Secondo fonti locali, l’obiettivo sarebbe stata una persona a bordo di una motocicletta. Ma Tamam e il cugino stavano camminando a piedi. “Ero al telefono con lui: mi stava dicendo che era tornato a casa per cena dopo il suo turno di lavoro e si preparava a uscire di nuovo per la sua attività di volontario”. Pochi istanti dopo invece una bomba israeliana l’ha ucciso sul colpo. Sulla strada sterrata davanti alla casa qualcuno ha posto una cornice di sassi per isolare il luogo esatto dove è stato colpito. Hamman ce lo mostra: “Mio fratello è morto qui. Mio cugino un paio di metri più in là”. Non si dà pace: “Era un volontario, tutti gli volevano bene. Lavorava come paramedico all’ospedale di Jenin. E poi era attivo come volontario per soccorrere i feriti. E insieme ad altri giovani assisteva anche gli anziani in una casa di riposo”. Mostra le foto sul suo cellulare: ritraggono Tamam insieme a un gruppo di giovani accanto agli ospiti della struttura. Su Facebook, alcuni amici americani del “Parents circle” – associazione che raggruppa israeliani e palestinesi – lo descrivono come uno dei “giovani ambasciatori per la pace” a un seminario estivo del 2023. Il fratello racconta che Tamam si sarebbe sposato presto e stava per comprare casa. “Aveva un sacco di sogni e un grande cuore”, aggiunge mentre i famigliari offrono dolci a parenti e conoscenti riuniti nel piccolo cortile a condividere il momento di dolore. Hamman non riesce a spiegarsi perché l’esercito israeliano lo abbia preso di mira mentre camminava accanto al cugino.

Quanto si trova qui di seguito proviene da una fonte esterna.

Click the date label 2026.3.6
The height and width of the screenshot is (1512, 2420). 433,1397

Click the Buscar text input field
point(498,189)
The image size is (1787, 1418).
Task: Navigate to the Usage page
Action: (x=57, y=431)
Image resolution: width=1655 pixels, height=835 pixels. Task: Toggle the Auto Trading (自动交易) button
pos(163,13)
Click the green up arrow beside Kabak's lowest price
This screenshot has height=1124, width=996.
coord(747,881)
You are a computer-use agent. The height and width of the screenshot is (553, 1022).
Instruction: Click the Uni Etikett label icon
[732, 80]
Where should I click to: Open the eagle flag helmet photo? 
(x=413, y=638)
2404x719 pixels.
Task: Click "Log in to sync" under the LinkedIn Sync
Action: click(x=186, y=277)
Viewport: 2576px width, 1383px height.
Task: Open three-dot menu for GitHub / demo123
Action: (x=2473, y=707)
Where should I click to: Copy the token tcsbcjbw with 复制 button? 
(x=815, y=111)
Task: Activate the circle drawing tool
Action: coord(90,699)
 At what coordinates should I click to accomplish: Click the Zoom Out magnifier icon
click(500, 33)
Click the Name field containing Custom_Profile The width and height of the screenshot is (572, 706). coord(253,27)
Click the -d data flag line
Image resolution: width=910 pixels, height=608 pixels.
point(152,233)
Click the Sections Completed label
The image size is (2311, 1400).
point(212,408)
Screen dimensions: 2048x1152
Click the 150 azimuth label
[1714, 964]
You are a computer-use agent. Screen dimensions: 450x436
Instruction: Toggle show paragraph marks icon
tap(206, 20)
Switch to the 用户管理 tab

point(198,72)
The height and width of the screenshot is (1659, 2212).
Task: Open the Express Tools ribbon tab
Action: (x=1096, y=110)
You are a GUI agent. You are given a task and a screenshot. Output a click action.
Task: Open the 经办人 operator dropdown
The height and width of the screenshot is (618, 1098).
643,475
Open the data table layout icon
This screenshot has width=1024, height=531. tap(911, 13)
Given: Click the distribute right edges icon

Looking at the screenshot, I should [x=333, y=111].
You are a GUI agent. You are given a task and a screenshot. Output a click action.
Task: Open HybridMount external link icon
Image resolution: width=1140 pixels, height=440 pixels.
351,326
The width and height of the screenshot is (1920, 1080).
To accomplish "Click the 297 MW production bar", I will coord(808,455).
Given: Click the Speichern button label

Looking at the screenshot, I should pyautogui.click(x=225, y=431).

La RSI ha rivolto alcune domande all’IDF: Tamam al-Sadi era considerato pericoloso o affiliato a qualche fazione armata di Jenin? Se non lo era, per quale motivo il drone israeliano ha colpito un paramedico? L’esercito ha aperto un’indagine sulla sua morte? Al momento, ancora nessuna risposta (in caso di comunicazioni da parte delle forze armate dello Stato Ebraico questo servizio sarà aggiornato, ndr.).

“Se volevano colpire solo mio cugino… avrebbero potuto evitare di ammazzare anche mio fratello”, si tormenta Hamman. La sua domanda rimane senza risposta, mentre l’operazione militare di Israele prosegue per il 23° giorno consecutivo: “Tamam era una persona generosa e ben voluta. Non ha mai fatto nulla di male. Perché?… perché?…. L’hanno ucciso senza motivo”.